ATTIVITÀ DA SVOLGERE:
A. Riproduci senza modifiche, per favore, il tratto dell'estratto sulla sostenibilità nei consumi che va da "I cambiamenti indotti" fino a "EY in Italia.".
B. Nell'estratto sulla sostenibilità nei consumi, quale percentuale del campione dichiara di spendere meno in beni non essenziali?
C. Prosegui l'estratto sulla sostenibilità nei consumi dopo la sua ultima frase.

ESTRATTO:
--*--

I cambiamenti indotti dalla pandemia
«La sostenibilità sta diventando sempre più centrale nelle scelte di consumo in Europa così come in Italia. Tuttavia, restano ancora delle barriere che ostacolano i comportamenti d’acquisto più rispettosi dell’ambiente e della società. Oggi ci troviamo di fronte ad un paradosso: sempre più consumatori vogliono comprare prodotti sostenibili ma i prezzi troppo alti, il marketing ingannevole o la bassa qualità tendono a scoraggiarli», ha commentato Paolo Lobetti Bodoni, consulting market leader di EY in Italia.
Vorrei ma non posso: l'approccio degli italiani alla sostenibilità
Nell’ultimo anno e mezzo, una maggiore vita casalinga (nel 72% dei casi) sommata a una riduzione delle occasioni di acquisto (il 53% afferma di recarsi meno frequentemente nei negozi fisici) ha aumentato le opportunità di compiere scelte più sostenibili. Tanto è vero che il 57% del campione dice di spendere meno in beni non essenziali e il 21% è disposto a cambiare brand pur di sopportare il business locale. Tuttavia, la preoccupazione per l’impatto del Covid-19 sull’economia della nazione, sulla salute e sulle finanze genera un sentimento di insicurezza che insieme ad altri fattori finisce per limitare un consumo più ampio di prodotti sostenibili. In particolare, tra gli elementi che scoraggiano l’acquisto di beni e servizi sostenibili vi è la bassa qualità (63%), il marketing ingannevole (63%), le informazioni fuorvianti sul prodotto (58%) e l’alto prezzo (57%). Per le aziende è dunque fondamentale mostrarsi il più trasparenti possibili fornendo tutte le informazioni utili per consentire di valutare la sostenibilità di un prodotto.

--*--

RECORD FORNITI:
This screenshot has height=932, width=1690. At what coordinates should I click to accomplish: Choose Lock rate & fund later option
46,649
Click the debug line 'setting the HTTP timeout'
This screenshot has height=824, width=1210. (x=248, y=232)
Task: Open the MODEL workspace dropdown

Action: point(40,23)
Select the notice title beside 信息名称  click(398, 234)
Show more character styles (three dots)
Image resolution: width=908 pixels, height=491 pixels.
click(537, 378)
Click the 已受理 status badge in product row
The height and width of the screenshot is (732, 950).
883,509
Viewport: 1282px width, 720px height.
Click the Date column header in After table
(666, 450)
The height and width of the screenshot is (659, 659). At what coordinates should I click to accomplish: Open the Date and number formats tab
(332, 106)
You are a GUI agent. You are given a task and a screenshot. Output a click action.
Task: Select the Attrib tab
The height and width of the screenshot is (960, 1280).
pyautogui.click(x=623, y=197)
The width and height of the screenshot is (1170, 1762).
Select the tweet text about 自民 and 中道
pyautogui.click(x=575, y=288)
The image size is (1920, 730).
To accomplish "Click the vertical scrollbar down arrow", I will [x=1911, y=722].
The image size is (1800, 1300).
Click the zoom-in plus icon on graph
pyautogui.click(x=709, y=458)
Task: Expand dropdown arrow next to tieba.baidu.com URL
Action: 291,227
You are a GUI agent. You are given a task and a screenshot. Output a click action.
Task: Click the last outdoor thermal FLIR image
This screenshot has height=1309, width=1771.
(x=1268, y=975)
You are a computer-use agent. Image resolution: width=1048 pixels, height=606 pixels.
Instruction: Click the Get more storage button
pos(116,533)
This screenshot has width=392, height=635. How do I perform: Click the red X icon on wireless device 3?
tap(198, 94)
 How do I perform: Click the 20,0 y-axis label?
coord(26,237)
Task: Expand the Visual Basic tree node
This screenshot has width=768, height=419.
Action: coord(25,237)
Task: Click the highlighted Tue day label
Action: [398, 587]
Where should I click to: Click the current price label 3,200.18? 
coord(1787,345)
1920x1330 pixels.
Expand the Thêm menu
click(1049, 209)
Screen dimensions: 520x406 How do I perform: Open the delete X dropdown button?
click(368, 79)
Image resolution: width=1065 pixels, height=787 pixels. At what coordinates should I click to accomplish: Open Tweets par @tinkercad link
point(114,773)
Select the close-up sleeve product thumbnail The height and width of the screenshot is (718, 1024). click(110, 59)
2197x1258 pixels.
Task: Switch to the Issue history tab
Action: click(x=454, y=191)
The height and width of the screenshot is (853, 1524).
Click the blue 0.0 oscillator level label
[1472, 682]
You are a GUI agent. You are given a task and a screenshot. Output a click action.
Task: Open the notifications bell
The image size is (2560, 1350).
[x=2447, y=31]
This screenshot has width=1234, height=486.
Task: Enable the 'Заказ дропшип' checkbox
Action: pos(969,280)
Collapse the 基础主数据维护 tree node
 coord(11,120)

--*--

RISULTATI:
A.
I cambiamenti indotti dalla pandemia
«La sostenibilità sta diventando sempre più centrale nelle scelte di consumo in Europa così come in Italia. Tuttavia, restano ancora delle barriere che ostacolano i comportamenti d’acquisto più rispettosi dell’ambiente e della società. Oggi ci troviamo di fronte ad un paradosso: sempre più consumatori vogliono comprare prodotti sostenibili ma i prezzi troppo alti, il marketing ingannevole o la bassa qualità tendono a scoraggiarli», ha commentato Paolo Lobetti Bodoni, consulting market leader di EY in Italia.

B. Il 57% del campione.

C.
Le preoccupazioni per il prossimo futuro che incidono sulla propensione alla spesa
L’elemento più importante ha però a che fare con il gap esistente tra intenzione ed azione. I consumatori, infatti, pur avendo preso coscienza dell’importanza della sostenibilità, traducono solo in parte questa consapevolezza in azioni ad alto impatto sull’ambiente. Il più delle volte preferiscono invece limitarsi a piccoli gesti legati all’opportunità di ricavarne un risparmio. In cima alla graduatoria dei comportamenti virtuosi ci sono infatti il riuso delle borse della spesa (94%), il risparmio d’energia e d’acqua (93 e 91%), il riciclo o riutilizzo dei prodotti dopo l’uso (86%) e la riduzione delle emissioni (84%). Mentre altre azioni più drastiche ed impegnative raccolgono percentuali decisamente minori, tra queste: ridurre l’utilizzo dell’automobile a favore di bici e mezzi pubblici (51%), evitare di mangiare carne (45%) e latticini (31%) e utilizzare l’energia solare per la propria abitazione (28%).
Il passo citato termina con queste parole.